§ **JOBS**:
A - Write out the passage from the IBM survey excerpt word for word, beginning at the words "The top executives" and stopping after the words "of midmarket CEOs.".
B - Decide whether each statement agrees with the IBM survey excerpt. Answer yes or no for each, and quote the words of the excerpt that settle it.
(i) The shortage of executives able to handle global business ranks first for 60 percent of midmarket companies.
(ii) More than a third of survey participants named cultural issues as a major problem.
(iii) 73 percent of midmarket CEOs expressed the expectation of disruptive change to their business models.
C - Answer these questions from the IBM survey excerpt.
(i) What percentage of CEOs at both large and midmarket enterprises named legislation and regulation as a barrier?
(ii) What does IBM consider the greatest difficulty for companies of all sizes?
(iii) What percentage of all CEOs expect changes to their business models that would fairly be described as disruptive?

§ **SOURCE EXCERPT**:

IBM says that more than half the CEOs at midmarket companies it surveyed are engaged in worldwide operations and half the remaining CEOs have shaped their enterprises to better take advantage of global opportunities even if they have not yet built the direct or indirect means to reach out from their home markets. IBM found that the most significant barriers to expansion cited by CEOs of midmarket companies seeking to go global are the same as those cited by larger companies. The greatest difficulty companies of all sizes have, IBM believes, is the shortage of executives who have what it takes to cope with business matters on a global bases; this problem ranks number one for 60 percent of midmarket companies and 57 percent of all organizations surveyed. Legislation and regulation that limit business activity is the runner-up, according to 54 percent of CEOs at both large and midmarket enterprises. None of the other widely mentioned challenges that stand in the way of global activity, including cultural issues, capitalization requirements, diverse standards, and intellectual property matters comes close; not one of these problems was mentioned as a major problem by even a third of the survey participants.

The top executives IBM surveyed overwhelmingly said that they expect to alter their business models so much in the near future that their effort would fairly be described as disruptive. This attitude was expressed by 69 percent of all CEOs and 73 percent of midmarket CEOs.

§ **SUPPLIED MATERIAL**:
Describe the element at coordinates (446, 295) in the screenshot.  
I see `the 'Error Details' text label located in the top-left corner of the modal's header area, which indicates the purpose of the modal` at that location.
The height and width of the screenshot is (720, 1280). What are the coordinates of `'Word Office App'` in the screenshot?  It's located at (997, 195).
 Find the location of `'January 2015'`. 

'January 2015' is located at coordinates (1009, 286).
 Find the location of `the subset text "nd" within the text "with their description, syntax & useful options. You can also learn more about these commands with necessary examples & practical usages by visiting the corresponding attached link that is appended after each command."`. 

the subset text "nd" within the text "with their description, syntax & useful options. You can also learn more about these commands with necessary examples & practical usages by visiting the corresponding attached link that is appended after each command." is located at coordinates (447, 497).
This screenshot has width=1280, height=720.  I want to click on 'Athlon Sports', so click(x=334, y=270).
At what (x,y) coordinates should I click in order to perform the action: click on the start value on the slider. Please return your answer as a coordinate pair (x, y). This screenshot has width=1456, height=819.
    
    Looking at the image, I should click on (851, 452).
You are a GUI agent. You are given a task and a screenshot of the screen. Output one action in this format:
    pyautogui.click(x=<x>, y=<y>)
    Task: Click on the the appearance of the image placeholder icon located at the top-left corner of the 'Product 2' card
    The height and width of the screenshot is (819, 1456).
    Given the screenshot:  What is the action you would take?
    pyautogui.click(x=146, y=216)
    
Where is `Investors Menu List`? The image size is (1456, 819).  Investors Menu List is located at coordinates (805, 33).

§ **TASK ANSWERS**:
A -
The top executives IBM surveyed overwhelmingly said that they expect to alter their business models so much in the near future that their effort would fairly be described as disruptive. This attitude was expressed by 69 percent of all CEOs and 73 percent of midmarket CEOs.

B -
(i) Yes: "this problem ranks number one for 60 percent of midmarket companies and 57 percent of all organizations surveyed."
(ii) No: "not one of these problems was mentioned as a major problem by even a third of the survey participants."
(iii) Yes: "This attitude was expressed by 69 percent of all CEOs and 73 percent of midmarket CEOs."

C -
(i) 54 percent.
(ii) The shortage of executives who have what it takes to cope with business matters on a global basis.
(iii) 69 percent.